• _EXERCISE DETAILS_
The expected output is a copy of every line in the records with the string "agent".

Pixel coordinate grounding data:

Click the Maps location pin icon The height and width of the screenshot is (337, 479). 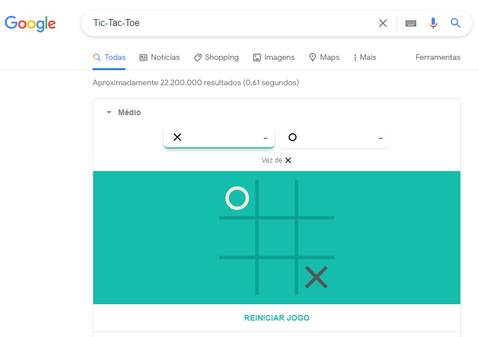(x=312, y=57)
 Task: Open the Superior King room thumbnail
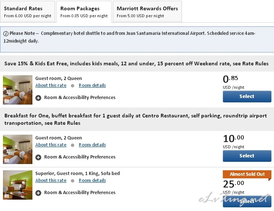point(18,185)
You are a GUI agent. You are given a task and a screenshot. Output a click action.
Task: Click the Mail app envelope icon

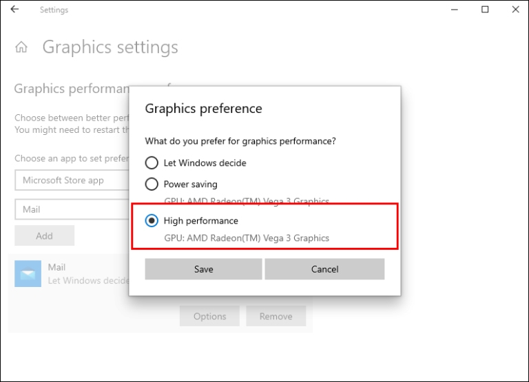(28, 274)
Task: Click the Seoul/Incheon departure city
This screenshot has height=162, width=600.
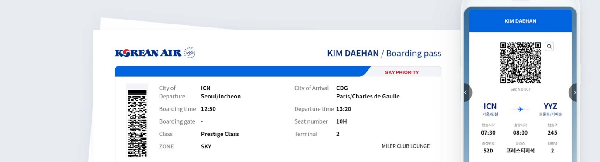Action: [221, 96]
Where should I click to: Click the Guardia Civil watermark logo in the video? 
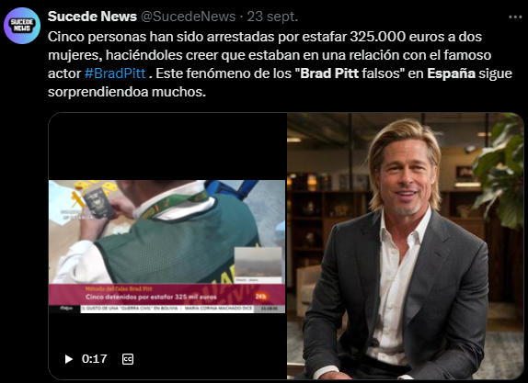coord(77,205)
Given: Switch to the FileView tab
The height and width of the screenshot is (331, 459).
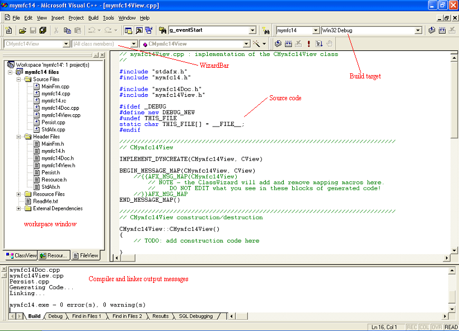Looking at the screenshot, I should click(85, 255).
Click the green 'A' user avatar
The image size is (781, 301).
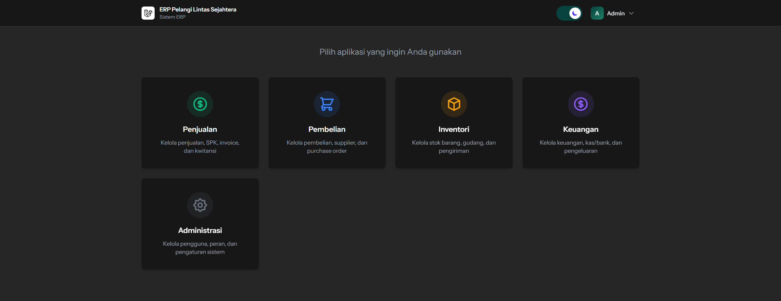[x=597, y=13]
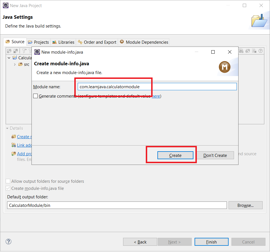Enable the Generate comments checkbox
The width and height of the screenshot is (270, 252).
tap(35, 96)
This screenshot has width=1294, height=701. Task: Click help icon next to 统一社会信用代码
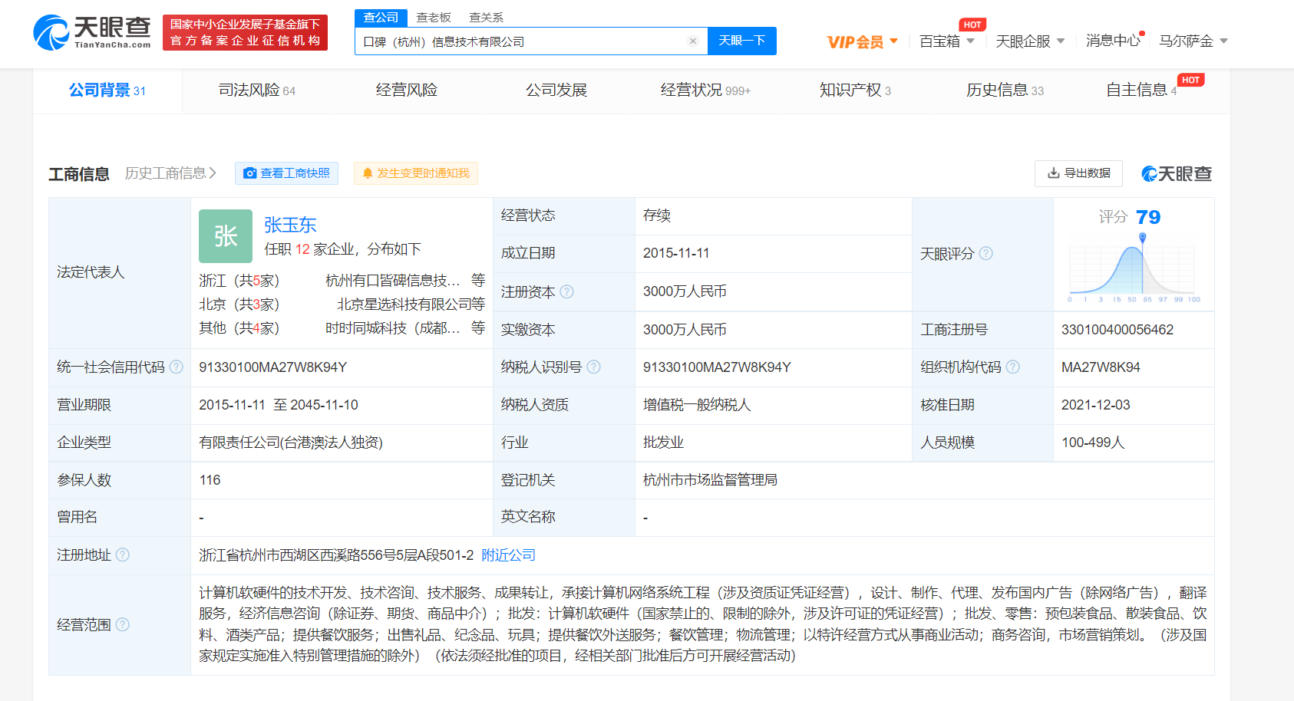[177, 367]
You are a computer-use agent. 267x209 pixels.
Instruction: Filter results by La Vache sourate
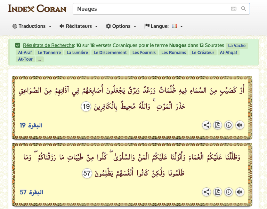coord(237,46)
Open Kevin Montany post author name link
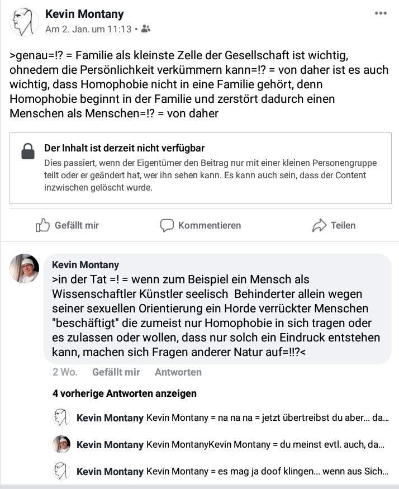The image size is (399, 489). click(84, 14)
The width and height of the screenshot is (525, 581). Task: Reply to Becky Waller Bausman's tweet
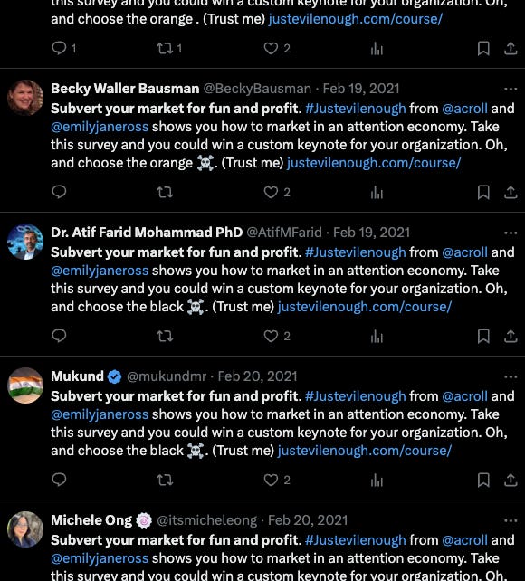tap(59, 192)
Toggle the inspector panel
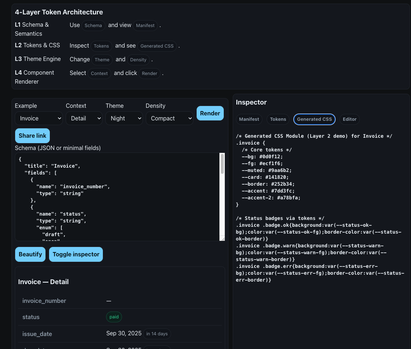The image size is (411, 349). pos(76,254)
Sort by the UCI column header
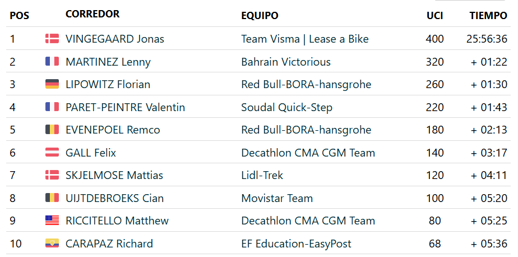 (x=434, y=16)
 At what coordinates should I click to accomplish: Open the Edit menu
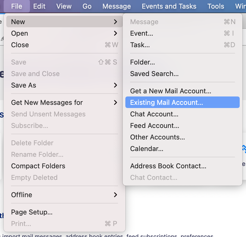39,6
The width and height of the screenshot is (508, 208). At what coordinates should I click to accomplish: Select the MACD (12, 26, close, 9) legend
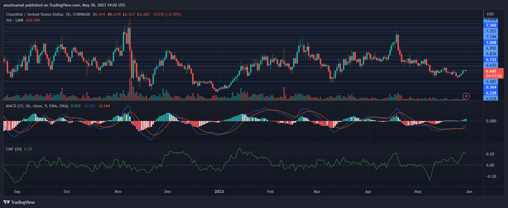click(x=37, y=106)
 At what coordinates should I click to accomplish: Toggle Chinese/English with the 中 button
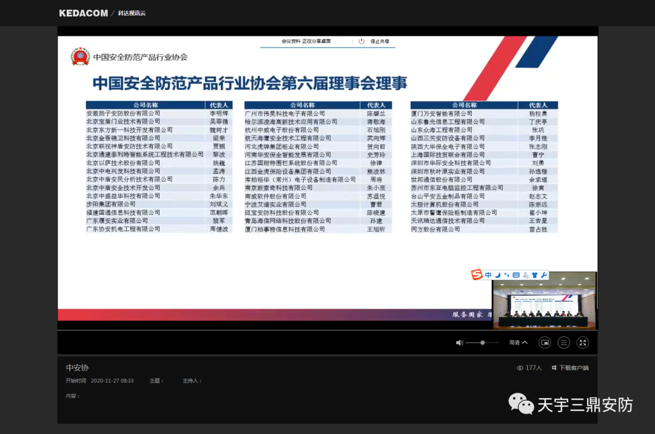coord(488,275)
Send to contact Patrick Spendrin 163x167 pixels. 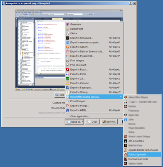click(142, 154)
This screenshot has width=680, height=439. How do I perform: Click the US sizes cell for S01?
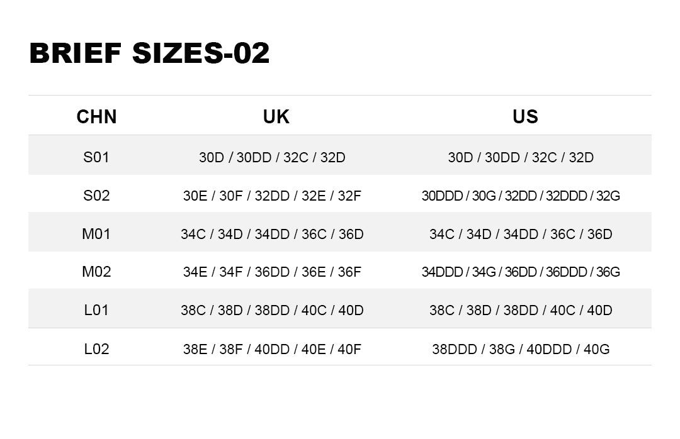coord(521,157)
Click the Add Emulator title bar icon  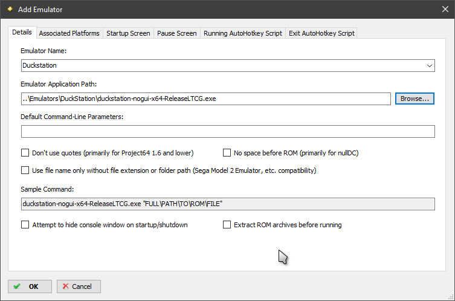click(10, 10)
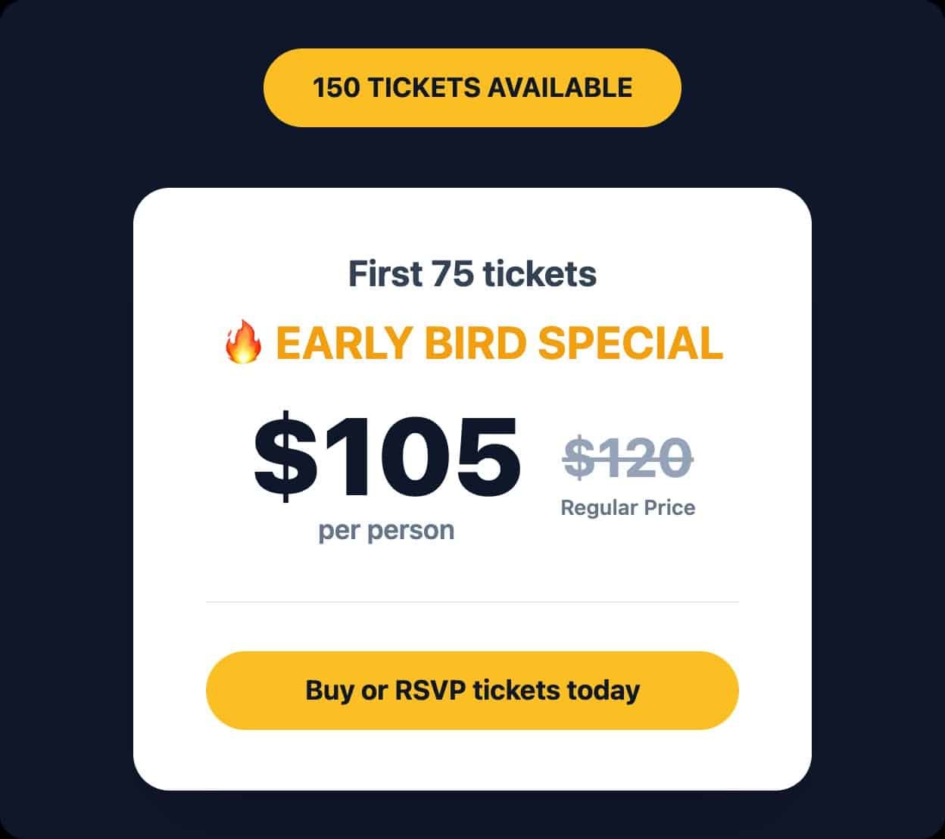Click the $105 early bird price
Viewport: 945px width, 839px height.
(386, 457)
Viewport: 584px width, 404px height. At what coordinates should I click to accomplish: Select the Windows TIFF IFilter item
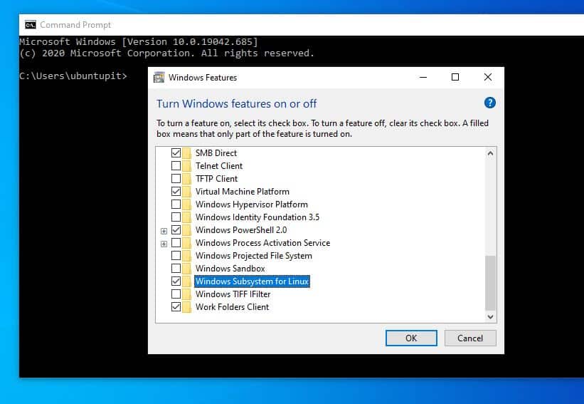tap(232, 294)
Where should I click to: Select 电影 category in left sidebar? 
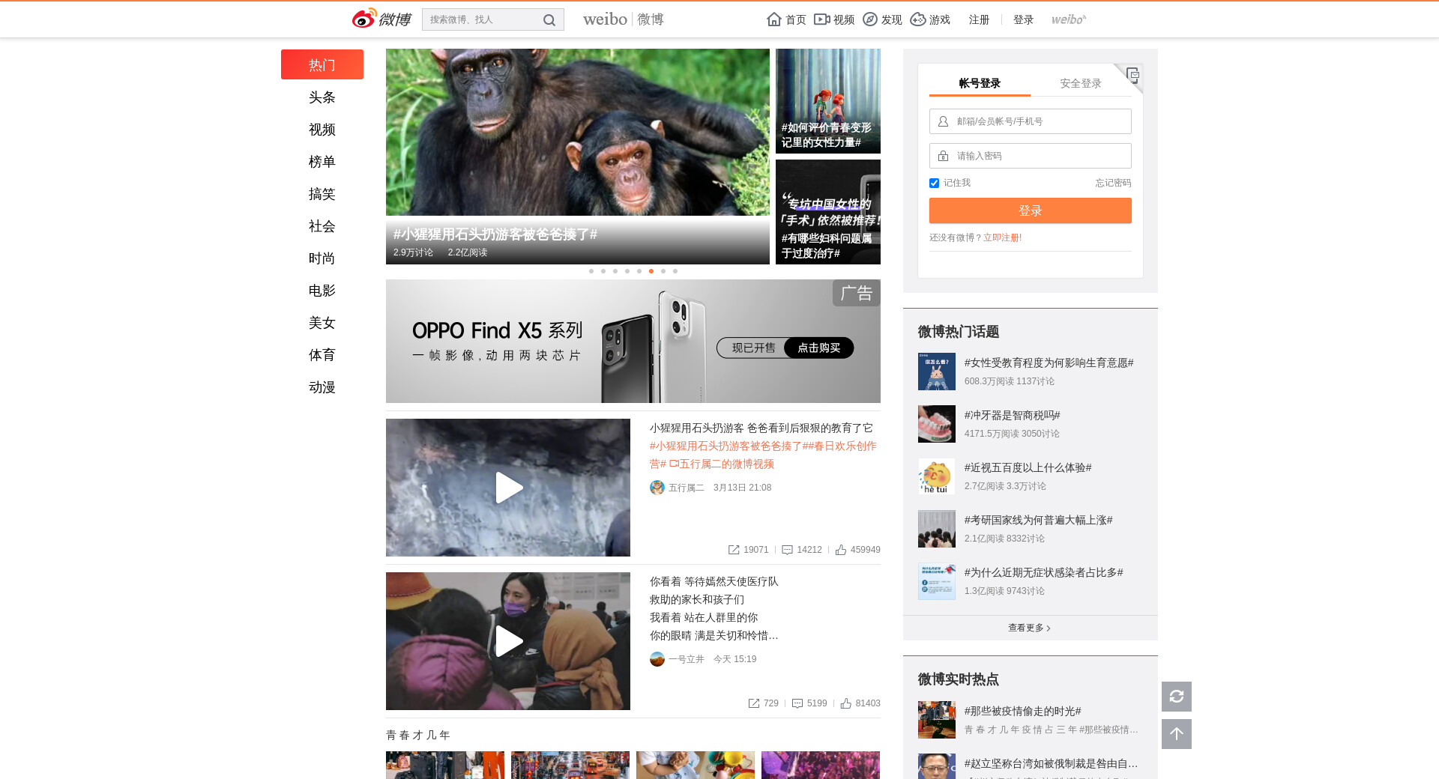tap(322, 291)
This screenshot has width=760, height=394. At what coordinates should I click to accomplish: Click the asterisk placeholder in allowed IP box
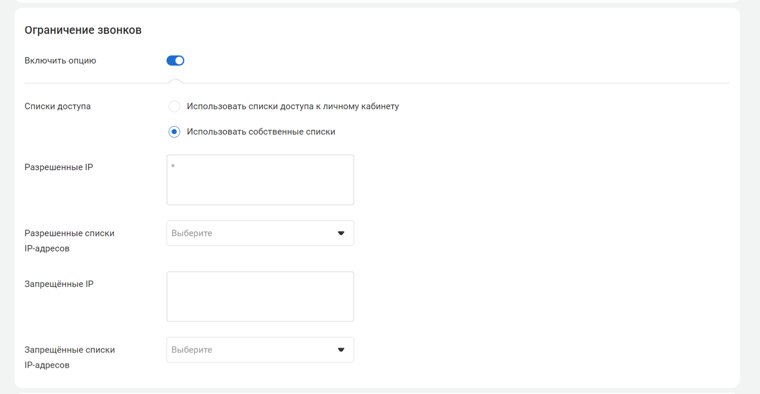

• _YOUR RESPONSE_
You are a GUI agent. You are given a task and a screenshot. Output a click action.
You are a computer-use agent. 267x209 pixels.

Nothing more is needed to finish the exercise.